Texto mostrado
───

He preferido titular este artículo como ‘Melilla: la última autonomía’ por ajustarme rigurosamente a la historia, fue la última ley orgánica que se promulgó para cerrar el título VIII de la Constitución, hoy hace 5 lustros de su promulgación. Aunque bien pudiera llevar el subtítulo de ‘Melilla: 523 años entre el olvido y la esperanza’, como fiel reflejo de los sacudidas de su historia y del incierto ánimo de su población en este tiempo.
Buena muestra de lo que les digo ha quedado reflejada en los últimos incidentes fronterizos acaecidos en nuestra ciudad. Aunque siendo sinceros, el abandono de nuestra administración central ya se vislumbraba en el abismo de los siglos.
“Con los 2163 Ducados que importa su conservación, podrían mantenerse 4 jabeques de 24 cañones y una galeota o 13 de éstas, sobrando aún dinero para los gastos de evacuación y para construir algunas torres que defendieran la costa”.
Así se pronunciaba la comisión que capitaneada por el Teniente D. Felipe Caballero, fue enviada por el Rey Carlos III para estudiar la conveniencia de mantener la soberanía sobre Melilla.
Corría el año 1764 y la Monarquía española, por entonces, deseaba disponer de todas sus fuerzas para luchar contra Inglaterra, sin que nada le distrajera de tal empresa y en la duda de si los gastos económicos y de tropas dedicadas a la defensa de esta Plaza serían útiles o no, cruzó por la mente del monarca la idea de abandonarla.

───

Datos para revisar
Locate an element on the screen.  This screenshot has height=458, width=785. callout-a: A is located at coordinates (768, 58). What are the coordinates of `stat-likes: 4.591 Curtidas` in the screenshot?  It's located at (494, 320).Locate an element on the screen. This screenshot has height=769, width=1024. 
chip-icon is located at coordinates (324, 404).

───

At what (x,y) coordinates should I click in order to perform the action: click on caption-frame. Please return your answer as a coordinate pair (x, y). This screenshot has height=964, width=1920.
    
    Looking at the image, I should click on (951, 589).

───

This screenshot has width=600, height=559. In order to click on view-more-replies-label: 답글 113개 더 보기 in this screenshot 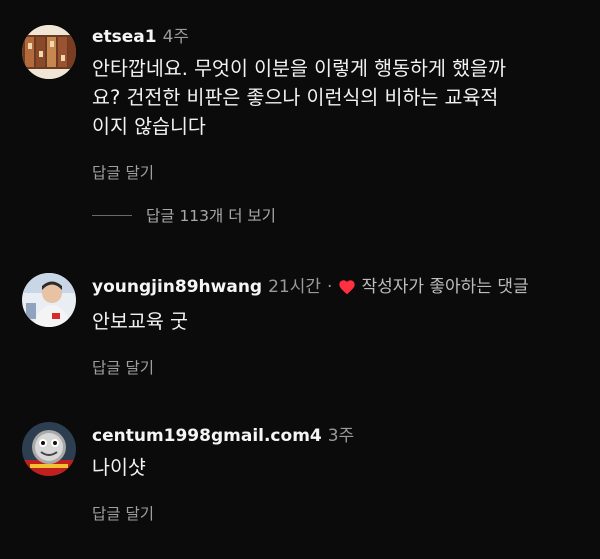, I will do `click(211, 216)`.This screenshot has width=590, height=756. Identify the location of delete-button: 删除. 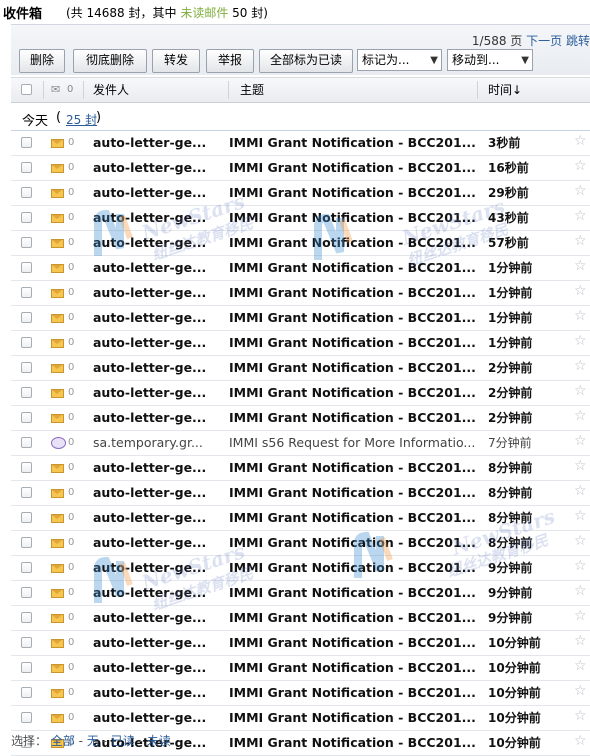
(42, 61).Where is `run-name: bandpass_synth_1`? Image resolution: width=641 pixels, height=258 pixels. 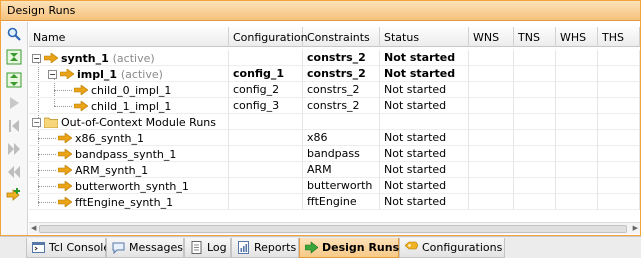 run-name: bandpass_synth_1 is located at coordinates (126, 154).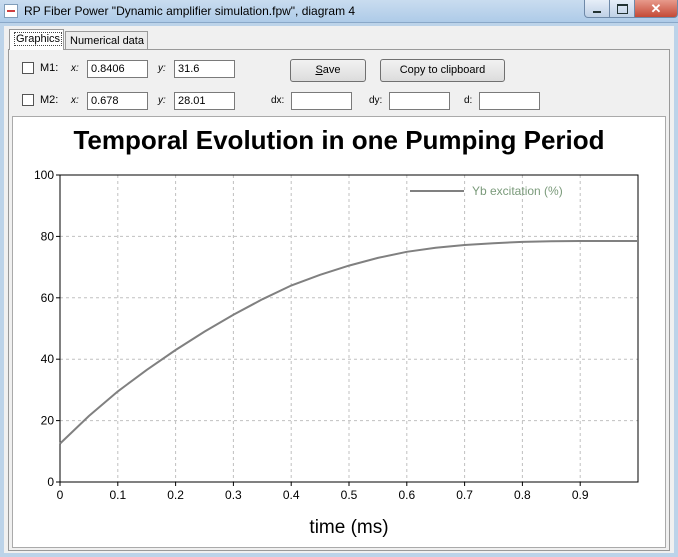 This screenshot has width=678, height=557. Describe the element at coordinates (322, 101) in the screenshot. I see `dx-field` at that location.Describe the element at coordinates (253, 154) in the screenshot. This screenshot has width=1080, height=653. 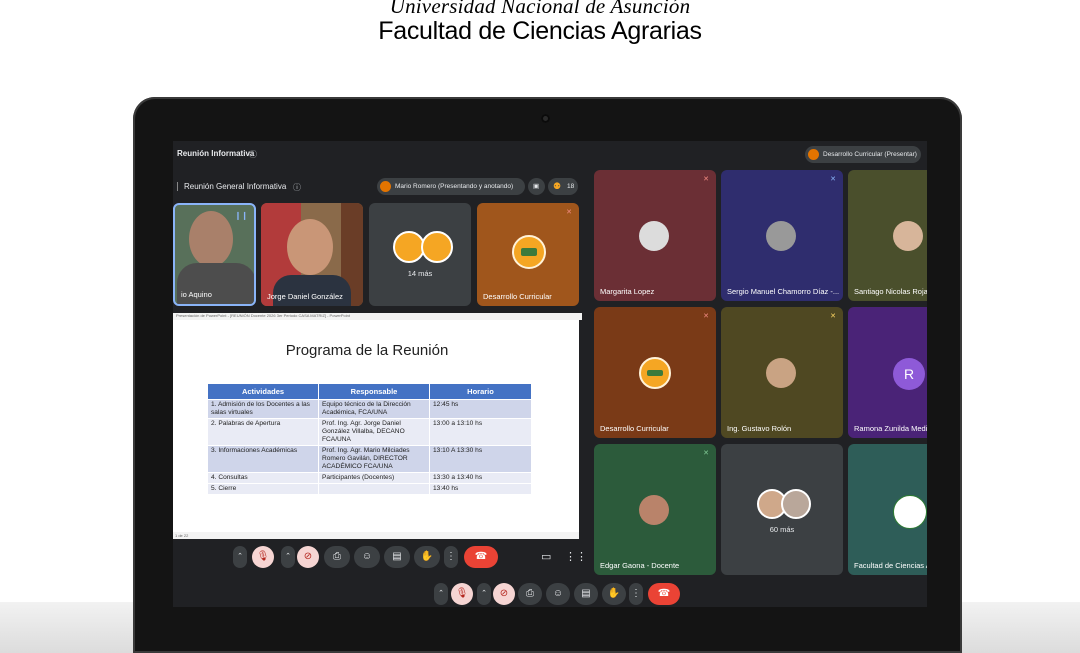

───

Devuelve completo el texto sobre Melilla, sin cambiar ni una palabra.

He preferido titular este artículo como ‘Melilla: la última autonomía’ por ajustarme rigurosamente a la historia, fue la última ley orgánica que se promulgó para cerrar el título VIII de la Constitución, hoy hace 5 lustros de su promulgación. Aunque bien pudiera llevar el subtítulo de ‘Melilla: 523 años entre el olvido y la esperanza’, como fiel reflejo de los sacudidas de su historia y del incierto ánimo de su población en este tiempo.
Buena muestra de lo que les digo ha quedado reflejada en los últimos incidentes fronterizos acaecidos en nuestra ciudad. Aunque siendo sinceros, el abandono de nuestra administración central ya se vislumbraba en el abismo de los siglos.
“Con los 2163 Ducados que importa su conservación, podrían mantenerse 4 jabeques de 24 cañones y una galeota o 13 de éstas, sobrando aún dinero para los gastos de evacuación y para construir algunas torres que defendieran la costa”.
Así se pronunciaba la comisión que capitaneada por el Teniente D. Felipe Caballero, fue enviada por el Rey Carlos III para estudiar la conveniencia de mantener la soberanía sobre Melilla.
Corría el año 1764 y la Monarquía española, por entonces, deseaba disponer de todas sus fuerzas para luchar contra Inglaterra, sin que nada le distrajera de tal empresa y en la duda de si los gastos económicos y de tropas dedicadas a la defensa de esta Plaza serían útiles o no, cruzó por la mente del monarca la idea de abandonarla.